*Texte à lire*.

La parution de Charles Maurras: le maître et l'action, fin 2013, soit un peu avant la production historiographique issue de la double commémoration de la Grande Guerre et de la mort de Jaurès, invite à prendre du champ. Ecrire sur Maurras est-il un acte si inactuel et isolé, alors que le directeur de la collection « Nouvelles biographies historiques », chez Armand Colin, publie quelques mois plus tard un ouvrage sur Jean Jaurès    ? Ce hasard des calendriers éditoriaux permet d’interroger la trajectoire de ces deux « contemporains capitaux », Maurras et Jaurès, et de comparer leur devenir mémoriel et historiographique. A propos de Jaurès, Maurras écrivait, peu après l’assassinat du fondateur de L’Humanité, le 31 juillet 1914 : « l’incomparable honneur qui vient d’être accordé à M. Jean Jaurès de tomber en signe de sa foi et de sa doctrine affranchit sa personne des jugements d’ordre moral sur sa politique et sur son action. Seules ses idées restent exposées au débat qui ne peut mourir »   . L’hyperinflation mémorielle et politique de l’un contraste avec le dynamisme discret des études maurrassiennes et des travaux sur Maurras   , tandis que la critique maurrassienne salue au travers de cet ouvrage la réintégration de Maurras dans le champ universitaire   et que le contexte politique général est caractérisé par une recomposition des discours sur le nationalisme, depuis les années 2000.

*Données fournies*.
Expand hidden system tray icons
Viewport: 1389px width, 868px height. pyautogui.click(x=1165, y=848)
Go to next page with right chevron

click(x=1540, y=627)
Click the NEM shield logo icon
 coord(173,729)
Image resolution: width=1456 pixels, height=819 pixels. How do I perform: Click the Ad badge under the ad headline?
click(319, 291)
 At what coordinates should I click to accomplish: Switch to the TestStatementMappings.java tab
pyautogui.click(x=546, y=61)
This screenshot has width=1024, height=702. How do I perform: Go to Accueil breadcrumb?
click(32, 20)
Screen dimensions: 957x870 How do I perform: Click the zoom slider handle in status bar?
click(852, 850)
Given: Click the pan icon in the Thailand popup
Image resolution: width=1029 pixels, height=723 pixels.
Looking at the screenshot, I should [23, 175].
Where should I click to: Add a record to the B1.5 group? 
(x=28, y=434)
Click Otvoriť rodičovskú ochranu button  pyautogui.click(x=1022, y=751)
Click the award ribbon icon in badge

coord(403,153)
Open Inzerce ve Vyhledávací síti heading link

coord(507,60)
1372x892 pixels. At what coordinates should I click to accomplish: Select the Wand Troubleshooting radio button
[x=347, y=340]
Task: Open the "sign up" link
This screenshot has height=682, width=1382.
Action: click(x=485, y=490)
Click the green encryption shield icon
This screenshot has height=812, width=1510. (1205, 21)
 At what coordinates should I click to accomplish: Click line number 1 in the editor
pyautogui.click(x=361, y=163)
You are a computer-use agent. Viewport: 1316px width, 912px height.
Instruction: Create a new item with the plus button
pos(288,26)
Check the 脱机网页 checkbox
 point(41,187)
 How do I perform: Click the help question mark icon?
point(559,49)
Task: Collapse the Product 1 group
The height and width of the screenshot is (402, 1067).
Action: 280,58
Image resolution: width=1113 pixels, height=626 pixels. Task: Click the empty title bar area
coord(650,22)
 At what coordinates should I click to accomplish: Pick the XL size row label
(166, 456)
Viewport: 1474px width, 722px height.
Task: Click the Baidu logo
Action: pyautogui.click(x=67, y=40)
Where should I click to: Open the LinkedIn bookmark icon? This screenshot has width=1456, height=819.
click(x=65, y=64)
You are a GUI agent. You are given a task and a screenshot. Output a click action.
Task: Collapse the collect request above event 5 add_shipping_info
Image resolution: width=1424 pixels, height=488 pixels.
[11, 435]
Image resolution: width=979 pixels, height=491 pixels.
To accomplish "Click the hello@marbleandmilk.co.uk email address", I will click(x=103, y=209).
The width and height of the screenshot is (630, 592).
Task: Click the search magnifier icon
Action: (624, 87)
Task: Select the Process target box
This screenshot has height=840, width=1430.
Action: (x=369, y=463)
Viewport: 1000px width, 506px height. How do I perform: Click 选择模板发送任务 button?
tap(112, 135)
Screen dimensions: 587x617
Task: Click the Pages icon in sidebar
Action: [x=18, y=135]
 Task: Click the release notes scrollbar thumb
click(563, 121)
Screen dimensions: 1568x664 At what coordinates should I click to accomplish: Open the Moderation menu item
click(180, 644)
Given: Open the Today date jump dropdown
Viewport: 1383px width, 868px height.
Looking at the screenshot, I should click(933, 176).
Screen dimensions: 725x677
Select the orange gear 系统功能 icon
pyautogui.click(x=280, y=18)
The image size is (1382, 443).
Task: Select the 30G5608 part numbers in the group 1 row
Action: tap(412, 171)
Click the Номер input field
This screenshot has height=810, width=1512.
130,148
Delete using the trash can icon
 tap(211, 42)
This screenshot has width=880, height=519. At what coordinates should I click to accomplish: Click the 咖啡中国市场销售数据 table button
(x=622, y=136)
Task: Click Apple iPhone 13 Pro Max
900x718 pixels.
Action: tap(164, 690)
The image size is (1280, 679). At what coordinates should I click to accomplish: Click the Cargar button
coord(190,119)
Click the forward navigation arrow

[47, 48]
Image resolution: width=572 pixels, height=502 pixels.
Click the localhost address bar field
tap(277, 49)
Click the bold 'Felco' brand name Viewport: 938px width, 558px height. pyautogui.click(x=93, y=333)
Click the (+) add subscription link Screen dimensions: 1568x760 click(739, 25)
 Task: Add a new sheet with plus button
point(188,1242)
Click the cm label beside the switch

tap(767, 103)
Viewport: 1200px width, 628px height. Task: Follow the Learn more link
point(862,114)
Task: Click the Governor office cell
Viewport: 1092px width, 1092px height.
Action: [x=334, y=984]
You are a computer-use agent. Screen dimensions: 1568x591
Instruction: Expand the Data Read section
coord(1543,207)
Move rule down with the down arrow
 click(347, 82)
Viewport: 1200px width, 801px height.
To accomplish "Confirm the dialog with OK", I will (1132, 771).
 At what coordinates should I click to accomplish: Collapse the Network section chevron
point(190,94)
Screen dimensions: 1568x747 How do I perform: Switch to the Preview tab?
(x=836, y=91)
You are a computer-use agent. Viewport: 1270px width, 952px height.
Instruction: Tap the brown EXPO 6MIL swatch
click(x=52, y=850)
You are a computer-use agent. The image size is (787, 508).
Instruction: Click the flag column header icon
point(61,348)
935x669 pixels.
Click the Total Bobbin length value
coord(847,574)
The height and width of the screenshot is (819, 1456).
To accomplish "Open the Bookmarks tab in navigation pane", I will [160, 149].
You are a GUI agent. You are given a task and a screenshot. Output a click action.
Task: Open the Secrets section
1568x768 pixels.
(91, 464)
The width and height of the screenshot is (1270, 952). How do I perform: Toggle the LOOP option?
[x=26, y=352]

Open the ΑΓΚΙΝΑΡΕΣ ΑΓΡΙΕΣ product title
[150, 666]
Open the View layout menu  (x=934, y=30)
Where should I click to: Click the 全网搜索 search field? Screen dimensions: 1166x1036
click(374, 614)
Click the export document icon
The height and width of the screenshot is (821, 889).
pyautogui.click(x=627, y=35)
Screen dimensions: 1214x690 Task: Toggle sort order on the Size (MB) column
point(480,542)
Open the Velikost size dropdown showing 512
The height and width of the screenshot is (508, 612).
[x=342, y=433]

*Tâches à réaliser*.
1. Répondez aux questions suivantes à l'aide du passage consacré à Maurras et Jaurès.
(a) Quand l'ouvrage Charles Maurras: le maître et l'action a-t-il paru ?
(b) Chez quel éditeur paraît la collection « Nouvelles biographies historiques » ?
(c) À quelle date Jaurès a-t-il été assassiné ?
2. D'après le passage consacré à Maurras et Jaurès, expliquez en une à trois phrases pourquoi Maurras juge que la personne de Jaurès échappe désormais aux jugements d'ordre moral.

*Réponses apportées*.
1.
(a) Fin 2013.
(b) Chez Armand Colin.
(c) Le 31 juillet 1914.

2. Pour Maurras, Jaurès a reçu « l'incomparable honneur » de tomber en signe de sa foi et de sa doctrine. Cet honneur affranchit sa personne des jugements d'ordre moral sur sa politique et sur son action. Seules ses idées restent exposées au débat.